* What the task asks
The records that follow are to be given again exactly.
[[ Entries shown open ]]
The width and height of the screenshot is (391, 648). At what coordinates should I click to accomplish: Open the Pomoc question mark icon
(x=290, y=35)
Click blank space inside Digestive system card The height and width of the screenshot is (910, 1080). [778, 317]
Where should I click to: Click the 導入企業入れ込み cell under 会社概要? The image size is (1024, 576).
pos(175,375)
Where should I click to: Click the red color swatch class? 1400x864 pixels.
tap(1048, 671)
[[ Entries shown closed ]]
* Worked solution
The width and height of the screenshot is (391, 648). At what coordinates should I click to accomplish: Open the Pomoc question mark icon
(x=290, y=35)
Click blank space inside Digestive system card The height and width of the screenshot is (910, 1080). [778, 317]
Where should I click to: Click the 導入企業入れ込み cell under 会社概要? The image size is (1024, 576).
pos(175,375)
Where should I click to: Click the red color swatch class? 1400x864 pixels.
tap(1048, 671)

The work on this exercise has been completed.